Türk Mukavemet Teşkilatı Genel Başkanı’nın açıklamaları bu sebeple eleştiriye açık ve tek yanlı, dogmatik, demokrasiye zarar verir türden görülebilir. Nasıl ki kendisi bu türden eleştirileri ve değerlendirmeleri yapma hakkını kendisinde görüyorsa, kendisi gibi düşünmediğini beyan edenlerin de bu türden görüşlerini ortaya koymak, değerlendirmeler yapmak ve açıkça söyleme haklarını kullanmak gibi bir özgürlükleri bulunabileceğini hazmetmesi gerekir.

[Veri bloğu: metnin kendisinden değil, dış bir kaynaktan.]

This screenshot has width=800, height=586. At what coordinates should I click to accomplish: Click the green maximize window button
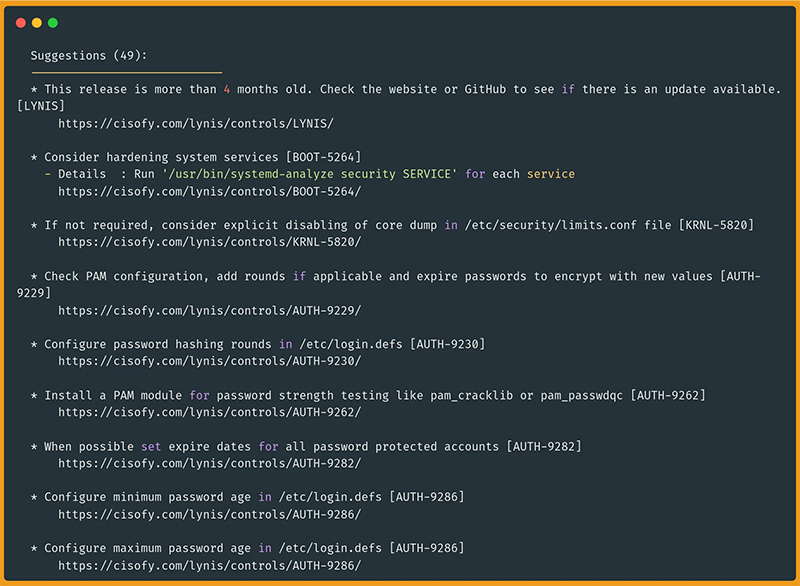[x=53, y=22]
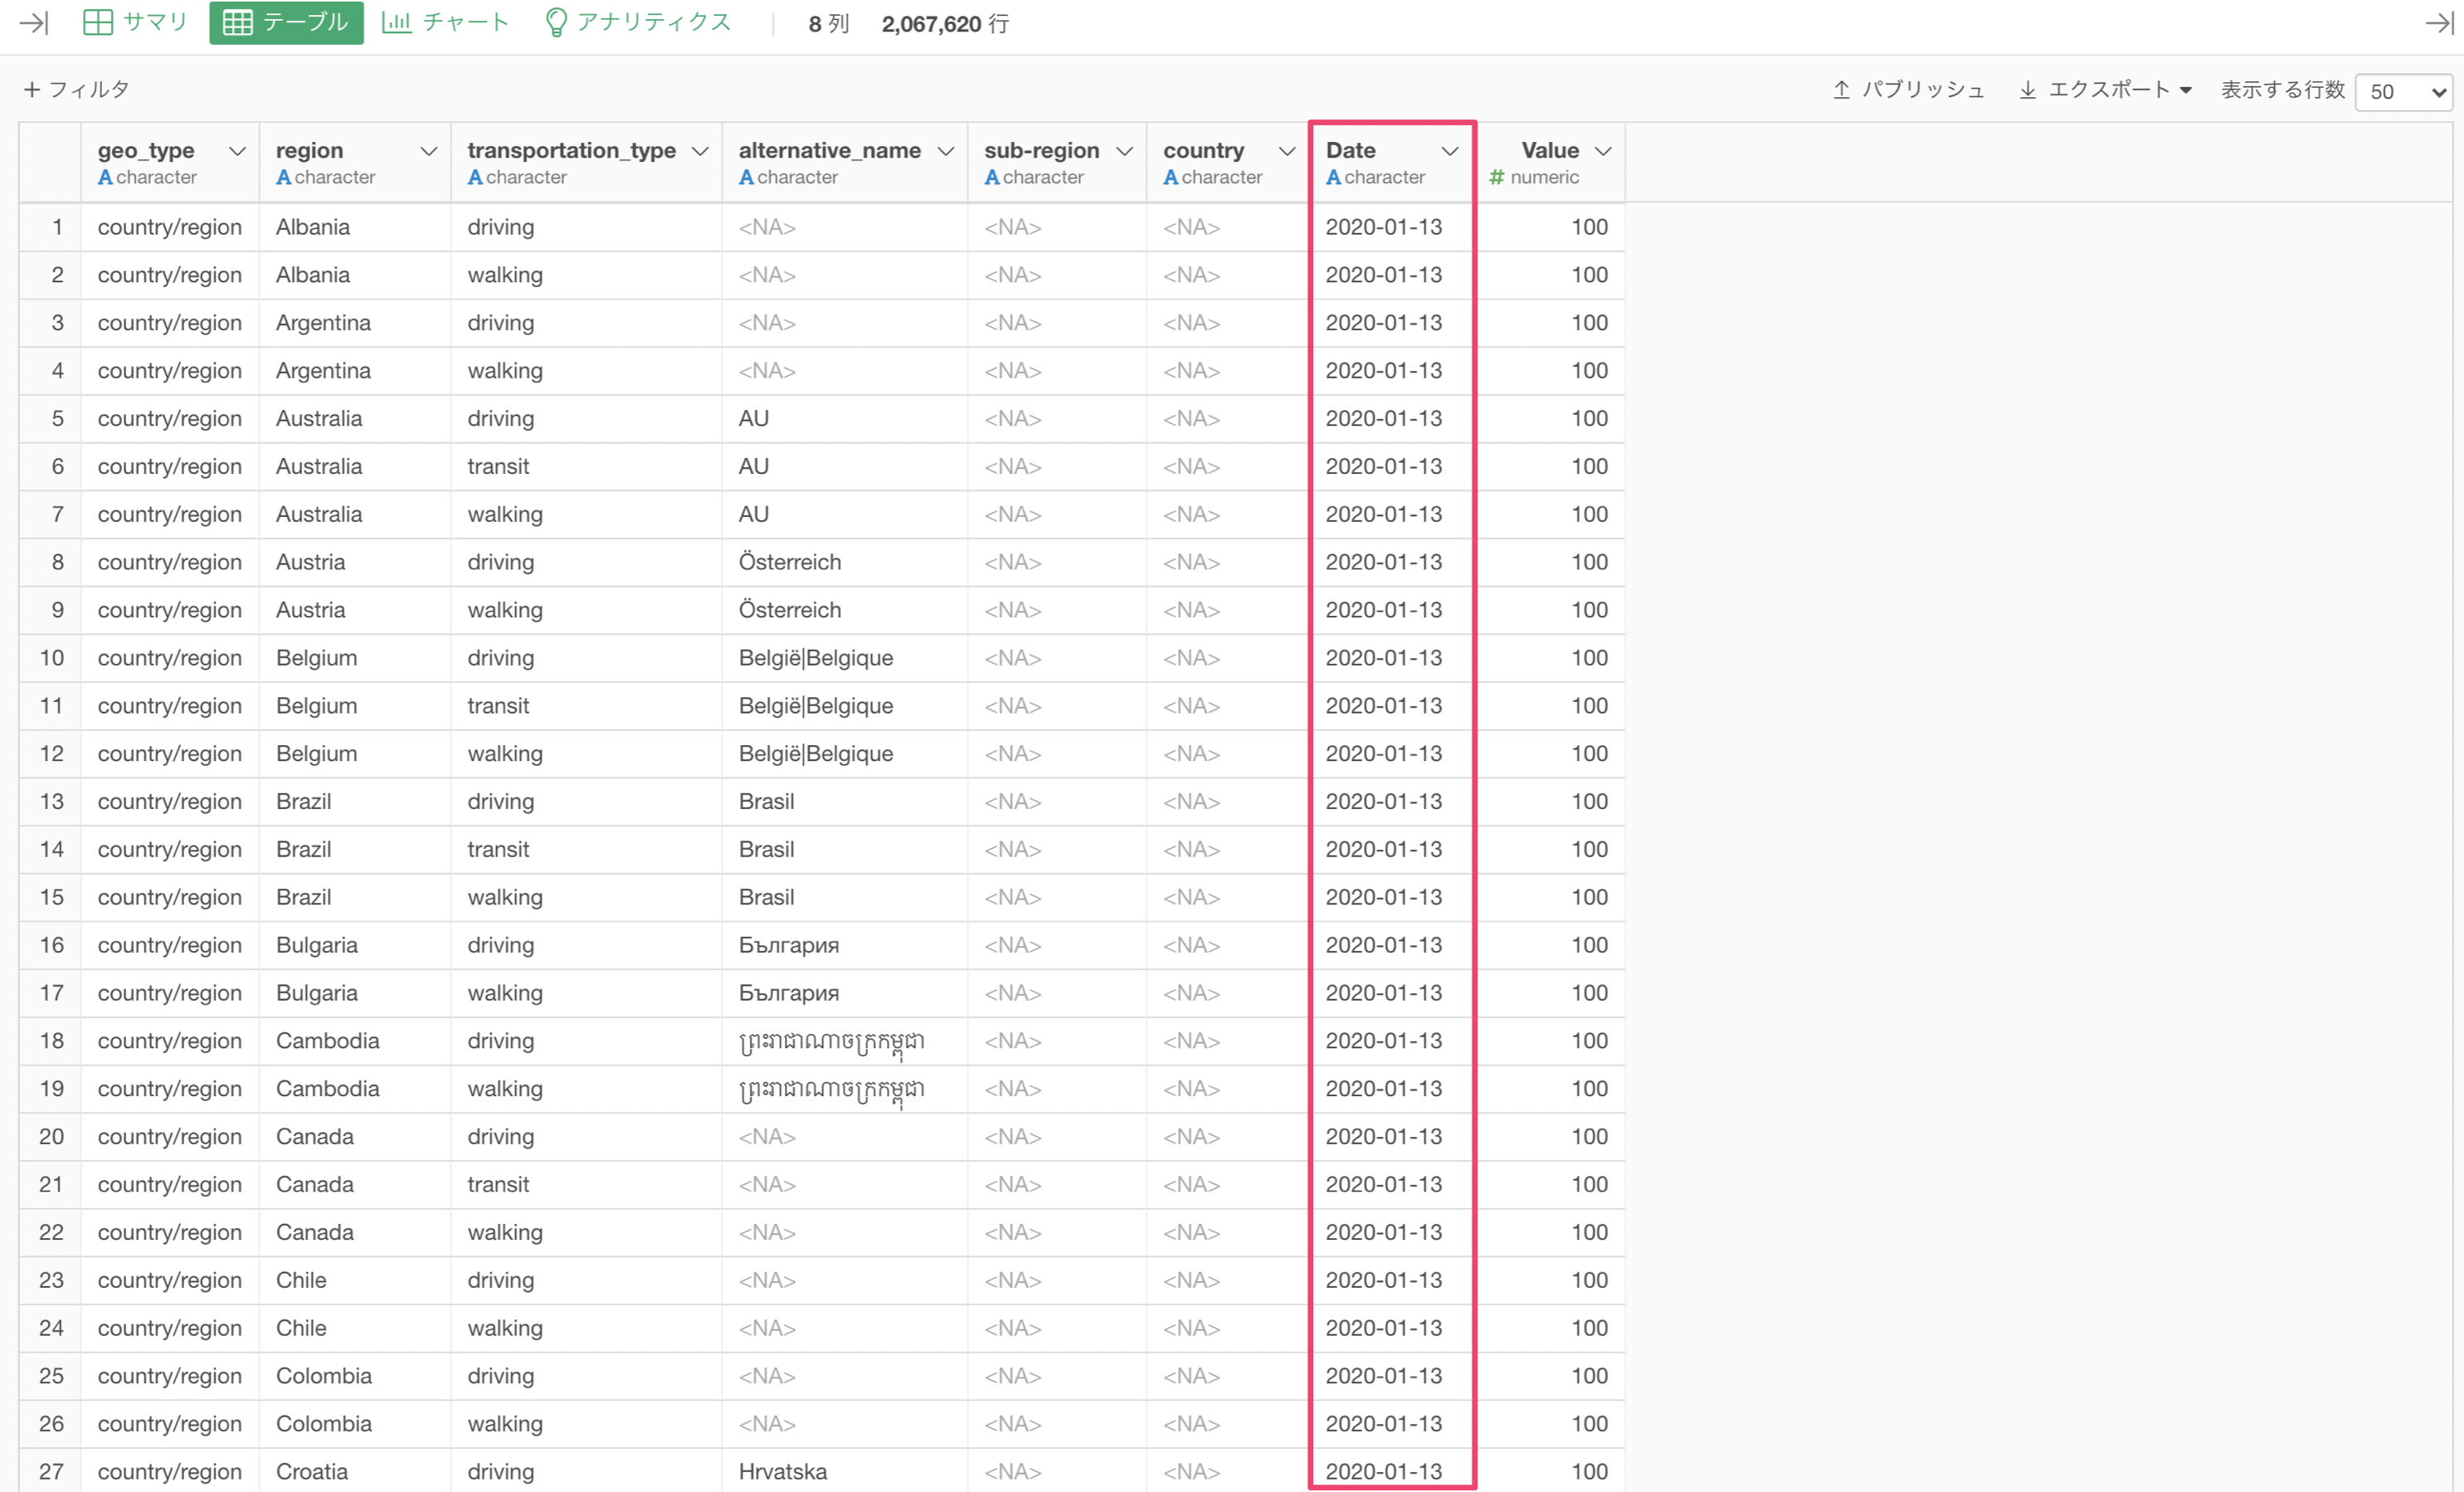Open alternative_name column menu chevron
Viewport: 2464px width, 1492px height.
tap(945, 151)
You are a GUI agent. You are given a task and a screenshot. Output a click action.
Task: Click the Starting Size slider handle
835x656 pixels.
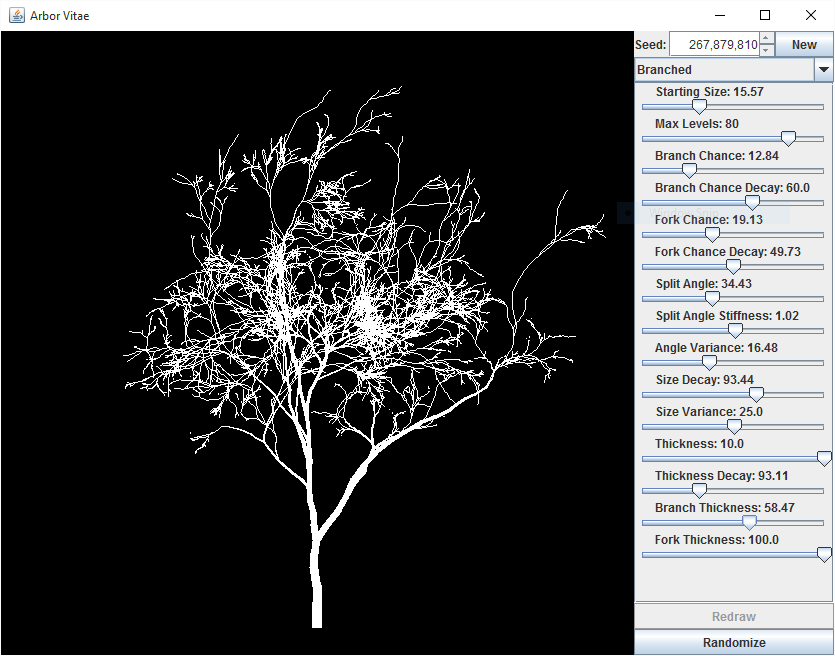coord(700,106)
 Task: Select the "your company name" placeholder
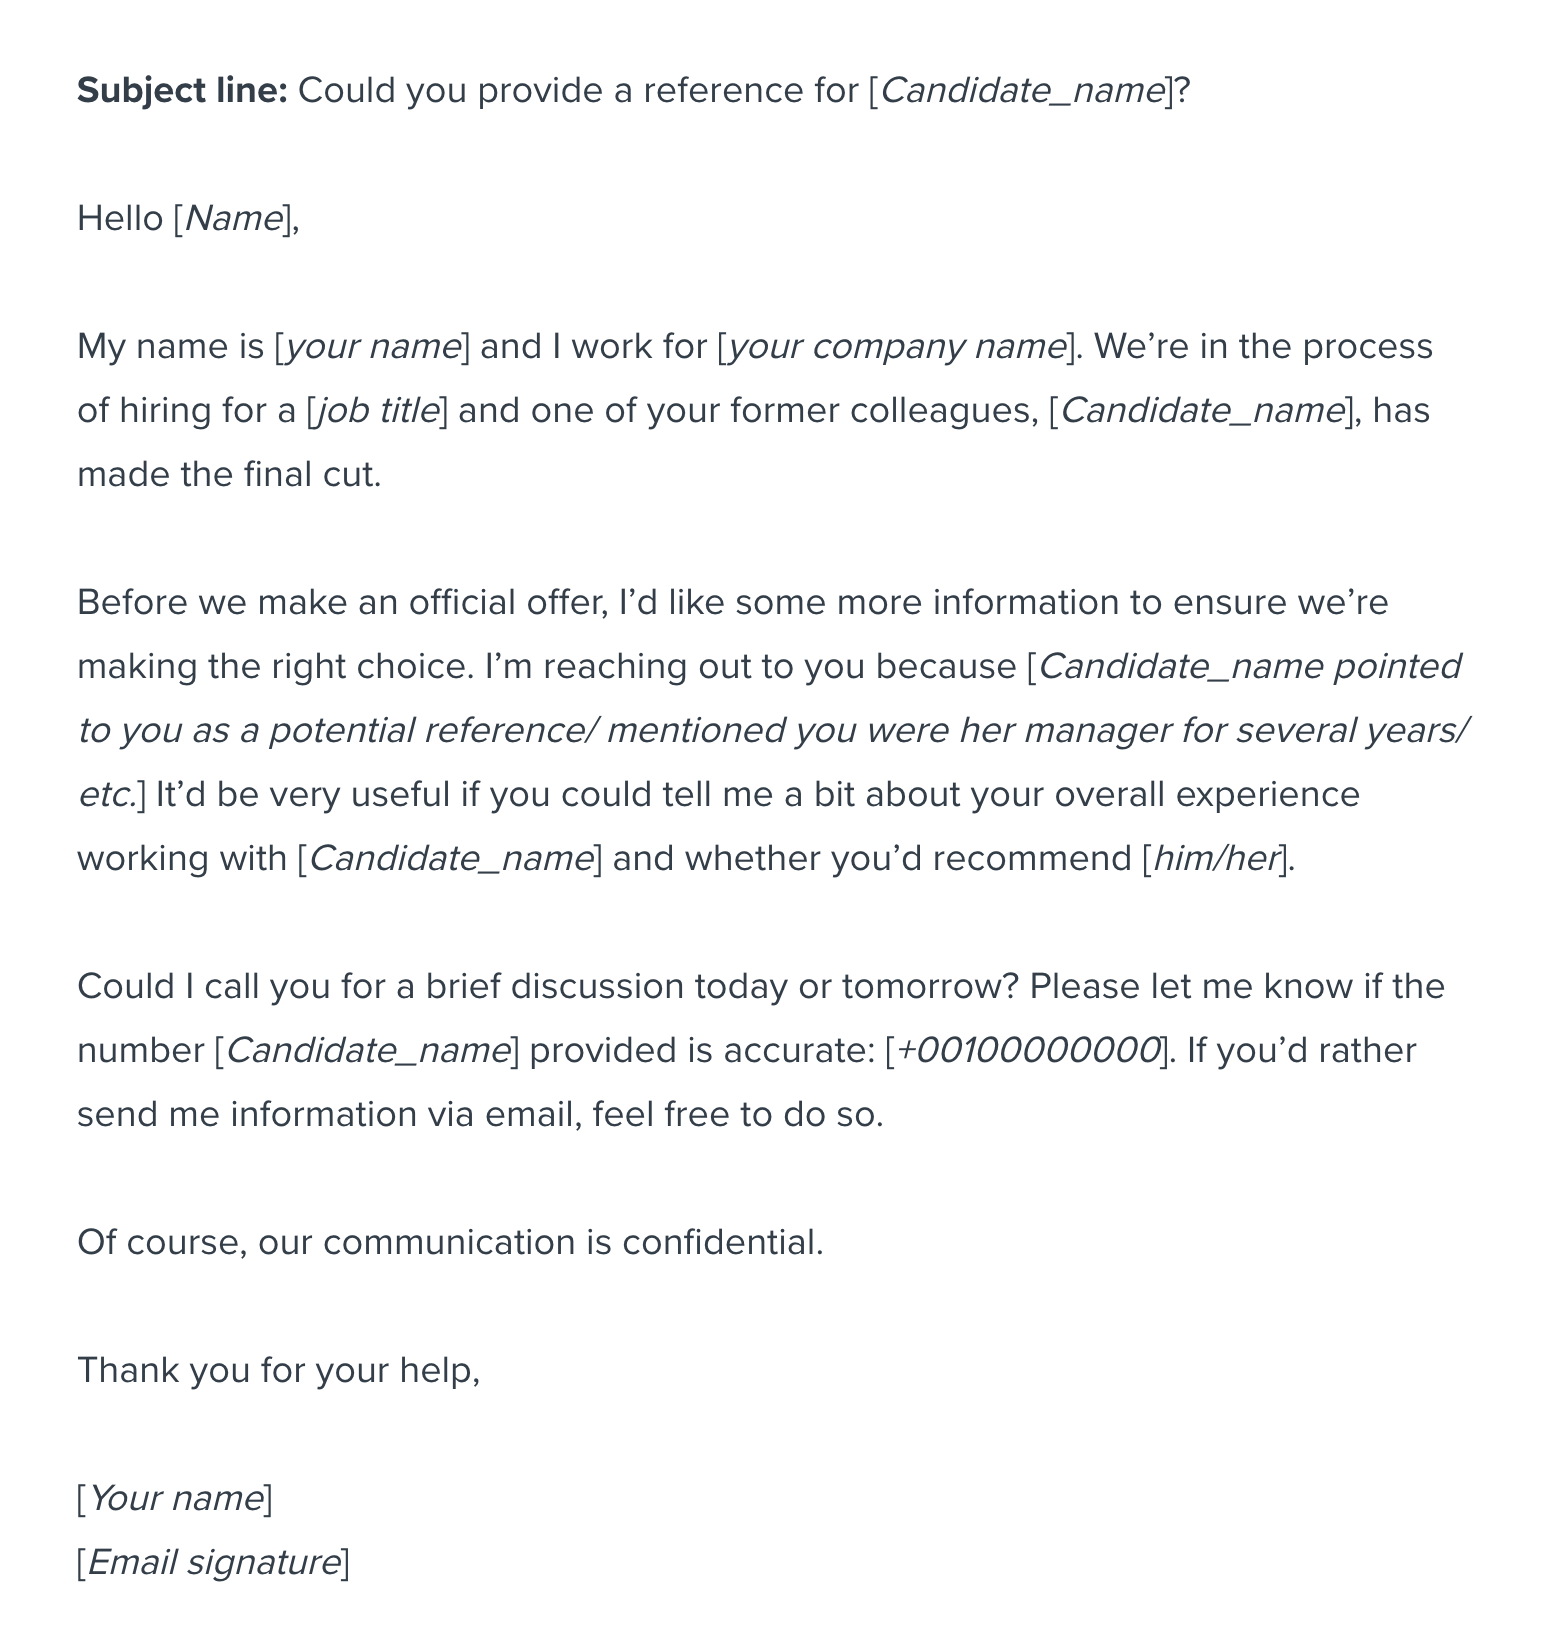click(896, 347)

Ayrıca önemli bir fark vardır ki kendisinden farklı düşünen diğer kesimlerinin aydınları, düşünürleri,aktivistleri yaptıkları hiçbir açıklamada tehdit ya da bunlara yapılması gerekenler ile ilgili iktidarlara ya da yargıya herhangi bir çağrı hiç olmamıştır.Hatta olmayacaktır. Çünkü,çok farklı olarak, ondan farklı düşünerek bazı şeyleri yorumlarken,birilerinin bir konuda hata yapıyor olduğunu ya da bile bile suç sayılabilecek birtakım hamleler yaptığını düşündüklerinde doğrudan yargıya başvururlar ve bununla ilgili yorumlarını ancak bundan sonra dillendirip, yargının sonucunu beklerler!

Hükümetlere, iktidarlara veya kendileri gibi düşünenlere alenen “bunları ortadan kaldırın” çağrısında bulunmaz “ağızlarının payını vermelisiniz” şeklinde bir bakış açısı oluşmasına ortam yaratmazlar.

Çünkü toplumsal birlik, bütünlük ve farkındalığa asıl zarar verecek olanın tam olarak bu olduğunu bilirler…

Asıl yurttaşlık görevleri ve sorumlulukları da bunu gerektirmez mi?